DATASET RECORDS section start

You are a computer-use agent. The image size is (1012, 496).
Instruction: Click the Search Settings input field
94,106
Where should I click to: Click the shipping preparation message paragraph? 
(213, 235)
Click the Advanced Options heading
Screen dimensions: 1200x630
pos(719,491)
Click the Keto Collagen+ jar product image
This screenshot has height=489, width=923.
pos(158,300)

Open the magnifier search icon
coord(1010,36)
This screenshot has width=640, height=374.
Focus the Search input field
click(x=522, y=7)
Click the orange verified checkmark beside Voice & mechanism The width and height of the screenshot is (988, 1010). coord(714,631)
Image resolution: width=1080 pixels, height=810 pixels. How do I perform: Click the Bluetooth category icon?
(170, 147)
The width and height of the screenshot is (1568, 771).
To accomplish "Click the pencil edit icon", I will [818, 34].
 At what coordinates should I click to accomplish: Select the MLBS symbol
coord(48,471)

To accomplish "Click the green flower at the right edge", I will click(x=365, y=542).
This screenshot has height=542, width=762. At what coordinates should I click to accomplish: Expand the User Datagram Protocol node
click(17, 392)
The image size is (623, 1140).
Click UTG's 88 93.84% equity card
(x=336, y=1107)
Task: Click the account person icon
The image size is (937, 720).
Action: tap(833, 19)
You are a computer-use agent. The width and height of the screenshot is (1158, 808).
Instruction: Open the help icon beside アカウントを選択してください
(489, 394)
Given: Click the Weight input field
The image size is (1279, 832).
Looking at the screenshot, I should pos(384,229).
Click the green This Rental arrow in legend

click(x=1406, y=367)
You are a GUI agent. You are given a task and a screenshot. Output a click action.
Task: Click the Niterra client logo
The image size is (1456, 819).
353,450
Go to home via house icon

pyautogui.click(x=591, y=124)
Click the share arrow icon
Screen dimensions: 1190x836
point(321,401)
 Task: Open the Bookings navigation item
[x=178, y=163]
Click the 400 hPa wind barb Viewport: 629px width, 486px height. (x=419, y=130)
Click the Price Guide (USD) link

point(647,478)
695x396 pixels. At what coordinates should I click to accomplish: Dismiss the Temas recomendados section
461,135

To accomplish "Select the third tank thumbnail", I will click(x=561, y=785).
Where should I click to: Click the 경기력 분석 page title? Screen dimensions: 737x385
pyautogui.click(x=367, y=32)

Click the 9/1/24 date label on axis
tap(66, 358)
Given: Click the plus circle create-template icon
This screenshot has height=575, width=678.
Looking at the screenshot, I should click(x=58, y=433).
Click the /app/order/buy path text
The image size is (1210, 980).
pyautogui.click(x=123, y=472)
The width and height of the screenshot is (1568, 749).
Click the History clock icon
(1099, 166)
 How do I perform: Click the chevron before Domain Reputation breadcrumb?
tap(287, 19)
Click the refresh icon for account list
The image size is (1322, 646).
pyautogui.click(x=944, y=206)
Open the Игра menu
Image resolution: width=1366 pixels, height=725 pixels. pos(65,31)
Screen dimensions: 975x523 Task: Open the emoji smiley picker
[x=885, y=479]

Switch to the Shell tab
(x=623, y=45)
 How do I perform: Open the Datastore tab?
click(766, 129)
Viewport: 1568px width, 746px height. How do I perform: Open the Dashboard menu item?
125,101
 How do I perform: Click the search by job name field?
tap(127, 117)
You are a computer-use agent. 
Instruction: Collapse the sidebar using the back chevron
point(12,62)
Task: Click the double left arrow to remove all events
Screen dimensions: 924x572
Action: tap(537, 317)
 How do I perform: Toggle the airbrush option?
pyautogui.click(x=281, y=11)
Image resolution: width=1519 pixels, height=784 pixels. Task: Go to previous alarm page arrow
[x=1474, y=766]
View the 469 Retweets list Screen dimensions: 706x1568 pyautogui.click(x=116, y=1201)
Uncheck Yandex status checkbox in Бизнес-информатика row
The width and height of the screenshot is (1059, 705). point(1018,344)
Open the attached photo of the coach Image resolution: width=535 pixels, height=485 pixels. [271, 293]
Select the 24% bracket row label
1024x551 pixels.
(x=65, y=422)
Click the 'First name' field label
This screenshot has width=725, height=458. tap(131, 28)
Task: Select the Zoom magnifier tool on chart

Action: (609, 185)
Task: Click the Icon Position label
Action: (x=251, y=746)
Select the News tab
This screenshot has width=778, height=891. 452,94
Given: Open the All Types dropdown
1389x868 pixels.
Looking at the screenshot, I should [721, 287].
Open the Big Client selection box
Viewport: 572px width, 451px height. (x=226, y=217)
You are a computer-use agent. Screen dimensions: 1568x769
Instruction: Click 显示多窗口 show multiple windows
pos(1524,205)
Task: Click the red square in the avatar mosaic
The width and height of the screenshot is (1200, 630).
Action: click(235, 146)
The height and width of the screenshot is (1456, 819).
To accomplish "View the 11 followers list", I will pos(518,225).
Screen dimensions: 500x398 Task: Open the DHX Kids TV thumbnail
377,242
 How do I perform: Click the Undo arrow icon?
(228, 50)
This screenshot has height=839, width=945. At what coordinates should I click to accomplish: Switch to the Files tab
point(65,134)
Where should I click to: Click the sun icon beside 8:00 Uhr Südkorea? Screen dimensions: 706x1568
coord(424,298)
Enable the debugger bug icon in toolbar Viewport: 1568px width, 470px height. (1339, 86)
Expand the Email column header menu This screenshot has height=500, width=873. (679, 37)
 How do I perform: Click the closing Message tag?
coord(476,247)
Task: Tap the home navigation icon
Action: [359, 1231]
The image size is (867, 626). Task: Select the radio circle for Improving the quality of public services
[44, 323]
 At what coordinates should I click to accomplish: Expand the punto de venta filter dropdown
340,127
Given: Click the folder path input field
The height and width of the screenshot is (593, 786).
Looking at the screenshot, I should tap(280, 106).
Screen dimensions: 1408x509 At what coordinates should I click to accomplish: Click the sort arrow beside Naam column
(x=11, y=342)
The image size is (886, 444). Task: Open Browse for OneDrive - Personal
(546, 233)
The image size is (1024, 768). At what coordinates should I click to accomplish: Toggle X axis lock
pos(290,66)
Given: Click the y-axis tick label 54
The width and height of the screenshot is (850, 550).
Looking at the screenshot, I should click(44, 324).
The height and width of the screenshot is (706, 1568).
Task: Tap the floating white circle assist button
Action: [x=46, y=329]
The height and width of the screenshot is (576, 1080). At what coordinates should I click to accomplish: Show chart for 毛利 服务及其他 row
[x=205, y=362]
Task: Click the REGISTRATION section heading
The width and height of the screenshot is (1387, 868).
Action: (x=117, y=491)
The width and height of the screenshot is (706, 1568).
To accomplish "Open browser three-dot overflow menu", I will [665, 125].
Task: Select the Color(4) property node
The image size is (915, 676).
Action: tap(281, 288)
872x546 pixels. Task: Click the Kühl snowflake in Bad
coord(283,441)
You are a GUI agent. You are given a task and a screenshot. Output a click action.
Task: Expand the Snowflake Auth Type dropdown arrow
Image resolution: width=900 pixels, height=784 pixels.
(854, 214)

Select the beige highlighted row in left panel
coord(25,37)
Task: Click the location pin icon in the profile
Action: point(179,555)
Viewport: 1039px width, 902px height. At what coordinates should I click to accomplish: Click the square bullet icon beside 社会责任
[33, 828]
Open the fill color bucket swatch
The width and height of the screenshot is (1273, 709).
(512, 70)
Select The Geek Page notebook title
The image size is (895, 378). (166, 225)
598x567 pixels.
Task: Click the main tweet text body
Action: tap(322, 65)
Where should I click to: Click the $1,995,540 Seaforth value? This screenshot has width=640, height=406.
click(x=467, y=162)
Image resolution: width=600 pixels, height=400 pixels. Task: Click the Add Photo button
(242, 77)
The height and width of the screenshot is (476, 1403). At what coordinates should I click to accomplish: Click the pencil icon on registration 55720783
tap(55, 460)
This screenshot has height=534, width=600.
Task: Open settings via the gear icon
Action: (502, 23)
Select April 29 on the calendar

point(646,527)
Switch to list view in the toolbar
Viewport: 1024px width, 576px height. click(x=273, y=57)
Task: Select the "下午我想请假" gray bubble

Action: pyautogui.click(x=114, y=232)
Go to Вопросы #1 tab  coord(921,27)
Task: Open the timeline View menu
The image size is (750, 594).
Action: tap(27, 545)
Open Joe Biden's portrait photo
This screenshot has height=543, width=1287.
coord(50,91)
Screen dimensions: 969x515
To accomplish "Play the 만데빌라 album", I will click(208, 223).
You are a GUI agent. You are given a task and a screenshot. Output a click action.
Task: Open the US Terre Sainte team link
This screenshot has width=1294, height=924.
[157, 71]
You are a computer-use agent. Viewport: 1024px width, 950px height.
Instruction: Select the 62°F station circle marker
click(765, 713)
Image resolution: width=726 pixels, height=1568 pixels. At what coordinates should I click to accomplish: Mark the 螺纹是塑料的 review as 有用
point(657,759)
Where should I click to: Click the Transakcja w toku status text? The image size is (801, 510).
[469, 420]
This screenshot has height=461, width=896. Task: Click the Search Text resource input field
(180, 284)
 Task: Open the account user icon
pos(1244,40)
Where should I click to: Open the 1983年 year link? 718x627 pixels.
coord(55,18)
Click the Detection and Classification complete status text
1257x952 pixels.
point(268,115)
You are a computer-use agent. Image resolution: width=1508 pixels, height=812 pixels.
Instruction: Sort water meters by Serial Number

DATASET RECORDS section end

TASK OBJECTIVE: Filter the records above and return every line that holds the word "will".

WRITTEN REPLY:
To accomplish "Click the pencil edit icon", I will [818, 34].
To accomplish "Click the green flower at the right edge", I will click(x=365, y=542).
To accomplish "Select the third tank thumbnail", I will click(x=561, y=785).
To accomplish "View the 11 followers list", I will pos(518,225).
To accomplish "Open browser three-dot overflow menu", I will [665, 125].
To accomplish "Play the 만데빌라 album", I will click(208, 223).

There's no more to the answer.